Depresyon Nedir? Ne Değildir?

Yazar Abdülkerim Kemaloğlu • 19 Şubat 2024 • Yorumlar:

Genelde depresyonun tanımları üzerinden olaya yaklaşır ve çözüm yollarını düşünürüz. Bunları yaparken gözden kaçırmamamız gereken önemli hususlardan birisi de depresyonu doğru tanımlayabilmektir.

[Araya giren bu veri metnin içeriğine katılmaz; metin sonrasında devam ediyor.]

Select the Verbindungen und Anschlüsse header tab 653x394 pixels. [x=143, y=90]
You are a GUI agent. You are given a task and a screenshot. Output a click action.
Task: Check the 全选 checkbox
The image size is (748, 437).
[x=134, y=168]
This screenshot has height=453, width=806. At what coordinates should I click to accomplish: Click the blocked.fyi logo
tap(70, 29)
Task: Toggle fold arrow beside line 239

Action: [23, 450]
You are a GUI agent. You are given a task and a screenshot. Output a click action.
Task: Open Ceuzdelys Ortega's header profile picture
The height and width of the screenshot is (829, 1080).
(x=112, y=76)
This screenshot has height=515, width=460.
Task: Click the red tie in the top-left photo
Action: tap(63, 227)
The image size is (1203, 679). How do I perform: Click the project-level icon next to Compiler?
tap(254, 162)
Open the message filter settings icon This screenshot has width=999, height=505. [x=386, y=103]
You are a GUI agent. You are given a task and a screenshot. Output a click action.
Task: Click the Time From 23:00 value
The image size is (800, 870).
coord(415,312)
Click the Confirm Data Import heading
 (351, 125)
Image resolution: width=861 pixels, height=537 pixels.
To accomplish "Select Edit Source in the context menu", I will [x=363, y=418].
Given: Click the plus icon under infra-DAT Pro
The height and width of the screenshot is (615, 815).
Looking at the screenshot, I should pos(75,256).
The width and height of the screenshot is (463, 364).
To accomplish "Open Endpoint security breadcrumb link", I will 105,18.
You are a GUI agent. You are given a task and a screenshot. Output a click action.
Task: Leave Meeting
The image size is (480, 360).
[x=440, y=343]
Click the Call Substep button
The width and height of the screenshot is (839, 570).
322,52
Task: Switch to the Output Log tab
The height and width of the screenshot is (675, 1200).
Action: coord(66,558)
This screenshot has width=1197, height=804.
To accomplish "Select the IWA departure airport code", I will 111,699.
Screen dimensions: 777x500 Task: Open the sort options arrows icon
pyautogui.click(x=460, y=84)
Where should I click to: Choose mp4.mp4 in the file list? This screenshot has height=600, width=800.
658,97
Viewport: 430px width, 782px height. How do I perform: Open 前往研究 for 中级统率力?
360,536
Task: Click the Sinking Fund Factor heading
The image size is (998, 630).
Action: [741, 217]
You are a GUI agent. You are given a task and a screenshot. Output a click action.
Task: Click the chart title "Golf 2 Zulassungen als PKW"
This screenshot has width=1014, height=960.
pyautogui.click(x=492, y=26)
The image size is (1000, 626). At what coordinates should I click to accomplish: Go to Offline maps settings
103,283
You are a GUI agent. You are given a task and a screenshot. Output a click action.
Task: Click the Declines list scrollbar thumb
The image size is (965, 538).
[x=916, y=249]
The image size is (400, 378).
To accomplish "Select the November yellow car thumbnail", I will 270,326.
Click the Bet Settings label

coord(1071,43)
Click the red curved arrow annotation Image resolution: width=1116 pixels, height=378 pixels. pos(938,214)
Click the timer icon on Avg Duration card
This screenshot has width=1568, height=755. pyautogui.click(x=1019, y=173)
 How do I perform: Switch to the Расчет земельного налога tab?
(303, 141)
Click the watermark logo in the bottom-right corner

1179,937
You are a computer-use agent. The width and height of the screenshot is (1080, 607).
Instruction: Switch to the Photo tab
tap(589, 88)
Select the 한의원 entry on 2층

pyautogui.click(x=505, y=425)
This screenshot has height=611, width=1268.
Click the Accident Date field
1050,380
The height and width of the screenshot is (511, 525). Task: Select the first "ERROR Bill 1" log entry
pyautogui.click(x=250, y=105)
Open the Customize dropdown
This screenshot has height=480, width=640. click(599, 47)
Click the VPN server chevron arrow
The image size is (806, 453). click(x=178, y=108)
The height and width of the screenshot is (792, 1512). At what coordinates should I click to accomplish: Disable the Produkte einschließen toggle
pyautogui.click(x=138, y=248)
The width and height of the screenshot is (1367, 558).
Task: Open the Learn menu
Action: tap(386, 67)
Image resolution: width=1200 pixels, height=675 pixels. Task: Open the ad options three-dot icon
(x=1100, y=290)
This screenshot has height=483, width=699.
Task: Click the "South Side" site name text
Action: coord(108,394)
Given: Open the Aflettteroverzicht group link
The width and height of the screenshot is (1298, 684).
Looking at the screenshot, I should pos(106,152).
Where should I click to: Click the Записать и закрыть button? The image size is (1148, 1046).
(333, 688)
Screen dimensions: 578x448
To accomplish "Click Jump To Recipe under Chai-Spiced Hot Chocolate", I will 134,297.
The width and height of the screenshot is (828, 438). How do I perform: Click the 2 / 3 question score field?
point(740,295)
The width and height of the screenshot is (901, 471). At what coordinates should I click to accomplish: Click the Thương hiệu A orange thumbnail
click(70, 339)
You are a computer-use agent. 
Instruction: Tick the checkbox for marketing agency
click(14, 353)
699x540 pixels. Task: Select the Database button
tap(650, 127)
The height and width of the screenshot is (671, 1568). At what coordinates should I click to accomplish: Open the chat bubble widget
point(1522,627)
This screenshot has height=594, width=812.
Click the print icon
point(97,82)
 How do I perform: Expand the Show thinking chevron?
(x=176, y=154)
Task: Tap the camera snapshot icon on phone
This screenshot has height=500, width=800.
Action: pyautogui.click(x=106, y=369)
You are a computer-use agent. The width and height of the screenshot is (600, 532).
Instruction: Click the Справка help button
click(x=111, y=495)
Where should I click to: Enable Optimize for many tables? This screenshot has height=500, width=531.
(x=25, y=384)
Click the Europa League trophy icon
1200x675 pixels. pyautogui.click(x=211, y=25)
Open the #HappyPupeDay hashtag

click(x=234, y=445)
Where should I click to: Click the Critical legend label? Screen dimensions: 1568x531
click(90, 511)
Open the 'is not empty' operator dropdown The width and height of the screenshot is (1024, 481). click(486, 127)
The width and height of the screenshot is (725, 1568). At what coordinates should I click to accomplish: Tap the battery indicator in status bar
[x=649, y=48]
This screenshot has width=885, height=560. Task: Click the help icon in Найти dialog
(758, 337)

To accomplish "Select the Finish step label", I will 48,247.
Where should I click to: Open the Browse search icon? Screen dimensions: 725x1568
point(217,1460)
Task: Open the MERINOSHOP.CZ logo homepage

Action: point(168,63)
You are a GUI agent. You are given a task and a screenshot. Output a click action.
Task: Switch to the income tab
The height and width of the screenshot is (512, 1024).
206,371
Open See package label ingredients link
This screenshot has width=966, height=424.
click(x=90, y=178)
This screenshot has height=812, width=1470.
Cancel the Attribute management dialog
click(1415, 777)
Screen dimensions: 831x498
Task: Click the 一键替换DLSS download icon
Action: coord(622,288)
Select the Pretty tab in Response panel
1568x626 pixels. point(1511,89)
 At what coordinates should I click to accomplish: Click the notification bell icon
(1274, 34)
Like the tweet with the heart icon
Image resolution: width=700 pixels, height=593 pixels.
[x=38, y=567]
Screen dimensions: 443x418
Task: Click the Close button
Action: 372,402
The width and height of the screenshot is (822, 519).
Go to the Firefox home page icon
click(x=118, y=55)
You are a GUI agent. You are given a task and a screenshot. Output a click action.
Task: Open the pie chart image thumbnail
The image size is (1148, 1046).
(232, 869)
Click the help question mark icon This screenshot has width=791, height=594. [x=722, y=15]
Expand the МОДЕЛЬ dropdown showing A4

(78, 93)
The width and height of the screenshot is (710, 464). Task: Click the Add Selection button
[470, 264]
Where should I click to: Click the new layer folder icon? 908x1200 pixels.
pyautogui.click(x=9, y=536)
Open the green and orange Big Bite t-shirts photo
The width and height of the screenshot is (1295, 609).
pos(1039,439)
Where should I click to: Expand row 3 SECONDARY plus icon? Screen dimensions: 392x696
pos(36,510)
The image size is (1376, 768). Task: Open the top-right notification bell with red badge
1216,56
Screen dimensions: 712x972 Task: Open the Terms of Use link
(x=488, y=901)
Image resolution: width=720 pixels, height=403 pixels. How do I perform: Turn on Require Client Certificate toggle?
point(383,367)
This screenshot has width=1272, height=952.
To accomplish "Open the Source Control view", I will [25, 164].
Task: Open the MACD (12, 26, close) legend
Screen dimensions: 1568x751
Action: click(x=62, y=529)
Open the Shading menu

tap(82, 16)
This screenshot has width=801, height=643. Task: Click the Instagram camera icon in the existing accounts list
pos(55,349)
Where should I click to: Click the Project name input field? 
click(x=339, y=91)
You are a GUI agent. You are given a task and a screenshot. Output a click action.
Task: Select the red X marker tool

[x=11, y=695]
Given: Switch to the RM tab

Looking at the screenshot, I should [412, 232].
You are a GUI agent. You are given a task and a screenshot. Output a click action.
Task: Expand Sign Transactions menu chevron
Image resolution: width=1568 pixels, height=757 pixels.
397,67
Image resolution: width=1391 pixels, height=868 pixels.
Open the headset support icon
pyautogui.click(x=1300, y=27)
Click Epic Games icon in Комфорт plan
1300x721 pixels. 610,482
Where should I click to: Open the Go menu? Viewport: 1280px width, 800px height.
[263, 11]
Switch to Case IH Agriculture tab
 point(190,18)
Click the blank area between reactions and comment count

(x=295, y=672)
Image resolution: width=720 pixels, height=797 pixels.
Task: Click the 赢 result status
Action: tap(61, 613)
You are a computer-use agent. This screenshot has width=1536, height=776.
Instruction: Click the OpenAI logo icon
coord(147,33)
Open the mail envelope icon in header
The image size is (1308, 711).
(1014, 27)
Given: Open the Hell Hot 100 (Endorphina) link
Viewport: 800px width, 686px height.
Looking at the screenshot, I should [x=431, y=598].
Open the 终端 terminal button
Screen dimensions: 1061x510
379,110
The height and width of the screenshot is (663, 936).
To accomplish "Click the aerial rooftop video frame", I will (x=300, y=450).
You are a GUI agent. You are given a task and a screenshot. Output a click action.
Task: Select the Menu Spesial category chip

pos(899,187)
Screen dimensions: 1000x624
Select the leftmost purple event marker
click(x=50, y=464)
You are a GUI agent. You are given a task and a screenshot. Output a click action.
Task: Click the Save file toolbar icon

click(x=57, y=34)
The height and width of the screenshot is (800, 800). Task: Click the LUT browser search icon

Bu bakış açısından yola çıktığımızda depresyonun ne olmadığına daha yakından bakacak olursak; çok yoğun olmadığı müddetçe hissedilen can sıkıntısı, gün içinde yaşanan olaylara verilen bir tepki olarak üzüntü hissetmek ve bu üzüntünün bir süre sonra hafifleyip geçmesi, çok sık olmamak kaydıyla yaşanılan moral bozuklukları gibi durumlar normal yaşam içerisindeki olaylara verilen tepkilerdir ve bir süre sonra geçip giderler. Bu anlamda değerlendirdiğimizde, ufak bir problemin ardından gelen olumsuz duyguyu hissetmemek adına çeşitli antidepresan ilaçlar başta olmak üzere çeşitli sakinleştirici etkisi olan medikal ilaçları doktora önerisi olmaksızın kullanmak mevcut durumu uzun vadede daha da kötüleştirmekten başka bir işe yaramaz. Ayrıca, ilaç kullanımı esnasında kişi kendisini geçici bir süre rahat hissedeceğinden dolayı problemin tamamen geçtiği inancına kapılıp yaşadığı duyguların üzerini örtüp o durumu unuttuğunu farz etmesi de oldukça sık görülen bir sonuçtur.

Madalyonun diğer yüzüne baktığımızda ise depresyonu “yoğun üzüntü, enerji eksikliği, düşük öz-değer, yoğun suçluluk duygusu, yoğun boşluk hissi, umutsuzluk, uzun süre yataktan çıkmama ve yalnız vakit geçirme, günlük aktivitelerden uzaklaşma ve öz bakımın azalması” şeklinde tanımlayabiliriz. Bahsedilen bu olası semptomların içerisinden en çok göze çarpan husus ise genel anlamda yaşamdan zevk al(a)mama hissinin yoğun bir şekilde hissedilmesidir. Yukarıda tanımını yaparken bahsettiğimiz semptomlardan en az 4 tanesini 2 haftadan uzun bir süre boyunca yaşıyor olmak bize alarm veren bir unsur olarak değerlendirilmeli ve gerekli yardım için depresyon yaşayan kişinin yakın çevresindekiler tarafından gerekli adımlar atılmalıdır.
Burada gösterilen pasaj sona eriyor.